══ 参考文本 ══
Scrapy框架--Requests对象

Scrapy使用request对象来爬取web站点。

request对象由spiders对象产生，经由Scheduler传送到Downloader,Downloader执行request并返回response给spiders。

Scrapy架构：

1、Request objects

class scrapy.http.Request(url[, callback, method='GET', headers, body, cookies, meta, encoding='utf-8', priority=0, dont_filter=False, errback])

一个request对象代表一个HTTP请求，通常有Spider产生，经Downloader执行从而产生一个Response。

Paremeters: url(string): 用于请求的URL

callback(callable):指定一个回调函数，该回调函数以这个request是的response作为第一个参数。如果未指定callback，

则默认使用spider的parse()方法。

method(string):HTTP请求的方法，默认为GET（看到GET你应该明白了，过不不明白建议先学习urllib或者requets模块）

meta(dict):指定Request.meta属性的初始值。如果给了该参数，dict将会浅拷贝。(浅拷贝不懂的赶紧回炉)

body(str):the request body.(这个没有理解，若有哪位大神明白，请指教，谢谢）

headers(dict):request的头信息。

cookies(dict or list):cookie有两种格式。

1、使用dict:

request_with_cookies = Request(url="http://www.example.com", cookies={'currency': 'USD', 'country': 'UY'})

2、使用字典的list

request_with_cookies = Request(url="http://www.example.com",

                               cookies=[{'name': 'currency',

                                        'value': 'USD',

                                        'domain': 'example.com',

                                        'path': '/currency'}])

后面这种形式可以定制cookie的domain和path属性，只有cookies为接下来的请求保存的时候才有用。

当网站在response中返回cookie时，这些cookie将被保存以便未来的访问请求。这是常规浏览器的行为。如果你想避免修改当前

正在使用的cookie,你可以通过设置Request.meta中的dont_merge_cookies为True来实现。

request_with_cookies = Request(url="http://www.example.com",

                               cookies={'currency': 'USD', 'country': 'UY'},

                               meta={'dont_merge_cookies': True})

encoding(string):请求的编码，默认为utf-8

priority(int):请求的优先级

dont_filter(boolean):指定该请求是否被 Scheduler过滤。该参数可以是request重复使用（Scheduler默认过滤重复请求）。谨慎使用！！

errback(callable):处理异常的回调函数。

属性和方法：

url: 包含request的URL的字符串

method: 代表HTTP的请求方法的字符串，例如'GET', 'POST'...

headers: request的头信息

body: 请求体

meta: 一个dict，包含request的任意元数据。该dict在新Requests中为空，当Scrapy的其他扩展启用的时候填充数据。dict在传输是浅拷贝。

copy(): 拷贝当前Request

replace([url, method, headers, body, cookies, meta, encoding, dont_filter, callback, errback]): 返回一个参数相同的Request，

可以为参数指定新数据。

给回调函数传递数据

当request的response被下载是，就会调用回调函数，并以response对象为第一个参数

def parse_page1(self, response):

    return scrapy.Request("http://www.example.com/some_page.html",

                          callback=self.parse_page2)

def parse_page2(self, response):

    # this would log http://www.example.com/some_page.html

    self.logger.info("Visited %s", response.url)

example

在某些情况下，你希望在回调函数们之间传递参数，可以使用Request.meta。（其实有点类似全局变量的赶脚）

def parse_page1(self, response):

    item = MyItem()

    item['main_url'] = response.url

    request = scrapy.Request("http://www.example.com/some_page.html",

                             callback=self.parse_page2)
═══
══ 数据部分 ══
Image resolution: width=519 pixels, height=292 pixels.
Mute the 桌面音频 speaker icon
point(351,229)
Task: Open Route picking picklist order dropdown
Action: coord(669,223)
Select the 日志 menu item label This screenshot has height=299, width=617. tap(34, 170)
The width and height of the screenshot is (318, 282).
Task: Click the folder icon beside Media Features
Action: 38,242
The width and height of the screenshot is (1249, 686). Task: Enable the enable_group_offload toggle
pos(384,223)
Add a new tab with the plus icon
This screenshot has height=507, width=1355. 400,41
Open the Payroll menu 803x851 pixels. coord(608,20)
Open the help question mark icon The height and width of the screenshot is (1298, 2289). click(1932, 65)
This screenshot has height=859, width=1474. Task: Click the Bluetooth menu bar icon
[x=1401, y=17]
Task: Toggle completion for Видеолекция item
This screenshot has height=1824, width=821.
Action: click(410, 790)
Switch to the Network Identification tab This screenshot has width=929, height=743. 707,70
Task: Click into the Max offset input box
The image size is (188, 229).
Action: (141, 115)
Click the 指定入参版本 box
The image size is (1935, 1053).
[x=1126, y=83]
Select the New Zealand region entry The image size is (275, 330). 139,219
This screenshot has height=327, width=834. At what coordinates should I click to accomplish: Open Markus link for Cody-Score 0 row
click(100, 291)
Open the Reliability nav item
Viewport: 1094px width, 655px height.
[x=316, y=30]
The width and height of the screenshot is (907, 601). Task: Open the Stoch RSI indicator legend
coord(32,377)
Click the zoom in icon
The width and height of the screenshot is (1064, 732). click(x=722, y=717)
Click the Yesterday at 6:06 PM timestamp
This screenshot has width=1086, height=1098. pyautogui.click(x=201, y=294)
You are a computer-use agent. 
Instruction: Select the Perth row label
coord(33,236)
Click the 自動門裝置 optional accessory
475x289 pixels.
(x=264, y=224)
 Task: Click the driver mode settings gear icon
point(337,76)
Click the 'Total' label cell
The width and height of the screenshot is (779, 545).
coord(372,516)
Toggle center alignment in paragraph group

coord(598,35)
═══
### 任务要求
依据参考文本，说明在什么情况下要把Request.meta中的dont_merge_cookies设为True，以及这样设置的原因，限一至三句。

### 任务答案
网站在response中返回的cookie会被保存下来，供以后的访问请求使用，这与常规浏览器的行为相同。如果希望避免修改当前正在使用的cookie，就应把Request.meta中的dont_merge_cookies设为True。